We will explore hypothesis testing across categorical variables by answering the question: is an individual’s party identification associated with their support for current levels of federal spending on parks and recreation? We will use data from the GSS, obtained using poliscidata::gss.

\(H_a\): Party identification and support for federal park spending are associated (dependent).

\(H_0\): Party identification and support for federal park spending are independent.

gss <- poliscidata::gss |> 
  # Select only the relevant columns
  select(id, partyid_3, natpark) |> 
  # Remove non-complete responses
  drop_na()

Calculating our observed counts

First, we need to look at our observed data. We will make a cross tab of the data using modelsummary::datasummary_crosstab().

datasummary_crosstab(natpark ~ partyid_3, data = gss,
                     statistic = 1 ~ 1 + N + Percent("col"))
natpark Dem Ind Rep All
Too little N 239 251 104 594
% col 35.1 33.6 24.2 32.0
About right N 413 450 290 1153
% col 60.7 60.2 67.6 62.1
Too much N 28 46 35 109
% col 4.1 6.2 8.2 5.9
All N 680 747 429 1856
% col 100.0 100.0 100.0 100.0

The GSS surveyed 1,856 individuals in 2012, asking them of their party identification and level of support for current federal spending on parks and recreation.

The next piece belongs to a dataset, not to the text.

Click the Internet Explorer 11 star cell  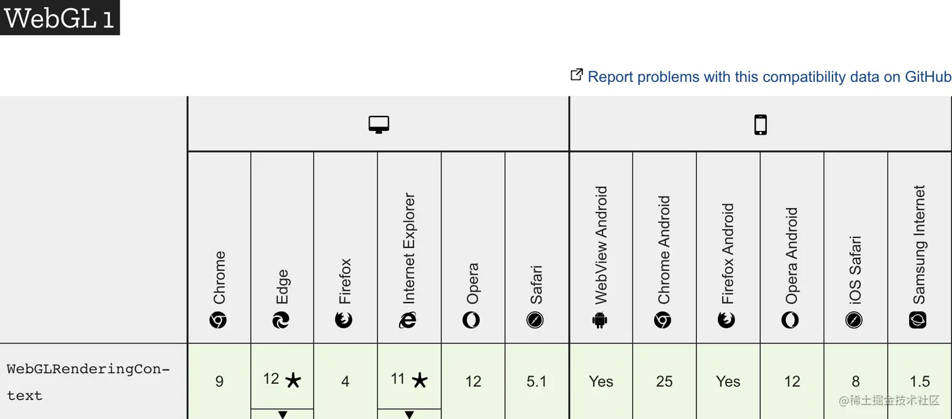pos(409,379)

Calculating our expected counts

If the null hypothesis were true—that is, if party identification and support for federal park spending are independent—then the counts in each cell would reflect the overall row and column marginal probabilities.

To find the expected count for any given cell, we use the formula:

\[\text{Expected Count} = \frac{(\text{Row Total} \times \text{Column Total})}{\text{Grand Total}}\]

The Chi-Squared Statistic and P-Value

The \(\chi^2\) statistic is a measure of the total difference between the observed counts and the expected counts under the null hypothesis.

\[\chi^2 = \sum \frac{(\text{Observed} - \text{Expected})^2}{\text{Expected}}\]

We can calculate the \(\chi^2\) statistic for our observed data using chisq.test():

chi_sq <- chisq.test(gss$natpark, gss$partyid_3)
chi_sq

    Pearson's Chi-squared test

data:  gss$natpark and gss$partyid_3
X-squared = 20.964, df = 4, p-value = 0.000322

Since the p-value is extremely small, we reject the null hypothesis and conclude that there is a statistically significant association between party identification and support for federal park spending.

Concluding Summary

This lab has walked us through the full range of common hypothesis tests you’ll use in political science:

  • t-tests for comparing means of continuous variables.

  • Proportion tests for comparing proportions of binary variables.

  • Chi-squared tests for exploring the association between two categorical variables.

You are now equipped with the R skills to put the lecture’s theoretical concepts into practice. Remember, the core logic is the same across all these tests: Assume \(H_0\) is true, calculate a test statistic, and see how likely that statistic is to occur under the null distribution.